Photograph of bluebells by LeAnn Spencer
A Murder Most Foul!
It was only a chicken. And I was a chicken farmer; it was bound to happen sooner or later.
I was crouched under last year’s stalks of ornamental grasses, a pair of pruners methodically snipping, piling sheaves of brown into a mound that I would later gather and carry to the compost. Knowledge kept stabbing me unexpectedly as I recalled my morning. Bound to happen. Only a chicken. Or something like that.
I hadn’t noticed the side door, pulled open and sitting crookedly that morning, hadn’t noticed the absence of grumpy clucks coming from inside the coop (she was always bursting out first: a frantic flapping and a nosedive, sometimes a summersault, onto the grass). I hadn’t even noticed the red feathers caught in the still-hibernating lawn as I made my sleepy stumble across the backyard to open the chicken coop.
It didn’t really hit me, even as I clucked good-morning to the quizzical, cocked heads bobbing under two red combs. Only two. I then noted the side door: soft old wood, pulled open from the hinges. I thought so this is how it happens.
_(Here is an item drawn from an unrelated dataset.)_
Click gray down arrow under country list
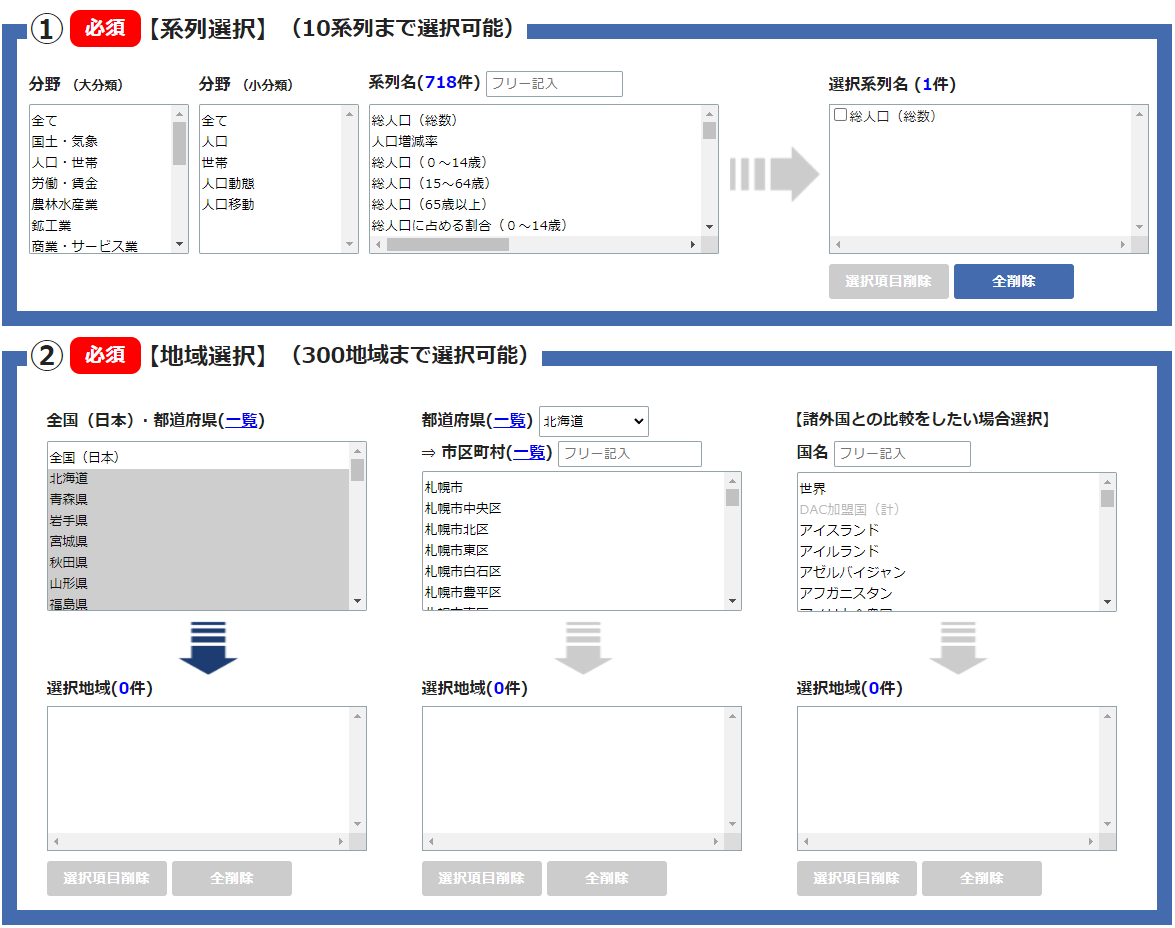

With a queer, cold proficiency, I scanned the yard and saw the feathers. I called to her just to be sure, half expecting her squatty form to come running from the garden. Instead, those red feathers quivered in the breezy March morning as I led the other two hens to their breakfast.
Really, I had expected it in a way. Since day one, I had accepted their helplessness, their utter dependency. I employed my feeble construction skills to their limit, designing a predator-tight coop for the nights. I fretted over the hawks that hunt the air by day, even threw a trowel at a neighborhood dog once (it was the closest object within reach). I persuaded the neighbors and was prepared to fight city ordinances, but I always knew that, at some point, I would have to feel the weight of a lifeless body in my hands or discover a spectacle of feathery carnage. The best-built coops, the most fiercely guarded hens sometimes fell prey to nature’s nasty side.
Sure, my hands shook a little when I pulled the headless body from under the deck where I found her, and some tears fell into the soil as I broke earth, then covered my hen. But it wasn’t until later in the day that the knowledge began to chew at me and leave me feeling, well, one hen short of a flock. I didn’t blame the animal, which had clawed its way into the coop, dragged my bird to its death, only to take a few bites. It – a raccoon, a fox, a wayward opossum? – was only acting according to its natural programming. I also decided not to be too hard on myself for letting my backyard fortress fall to attack. I had begun to believe that my stretch of suburbia was not yet re-inhabited with the wildlife, ousted when developers came.
There are plant species’ that pioneer disturbed areas, helping to restore them to ecological health. They create proper conditions for more finicky plants, then slip backstage when the ecosystem stabilizes. In a similar way, there are animals that trailblaze nature’s persistent reclamation of the land we unsettle. These are opportunistic species like raccoons and coyotes.
My hen had died at the hands of one of these eager, adaptable creatures, and the ironic part was that her death confirmed something for which I had been longing. Her death told me that the natural world was seeping through the cracks of concrete and turf grass, bursting through the seams of suburban sprawl. As much as I rejoiced in this unyielding fecundity, I had to admit that, when it came to my chickens, the predacious members of nature’s drama could stay in the forest preserves.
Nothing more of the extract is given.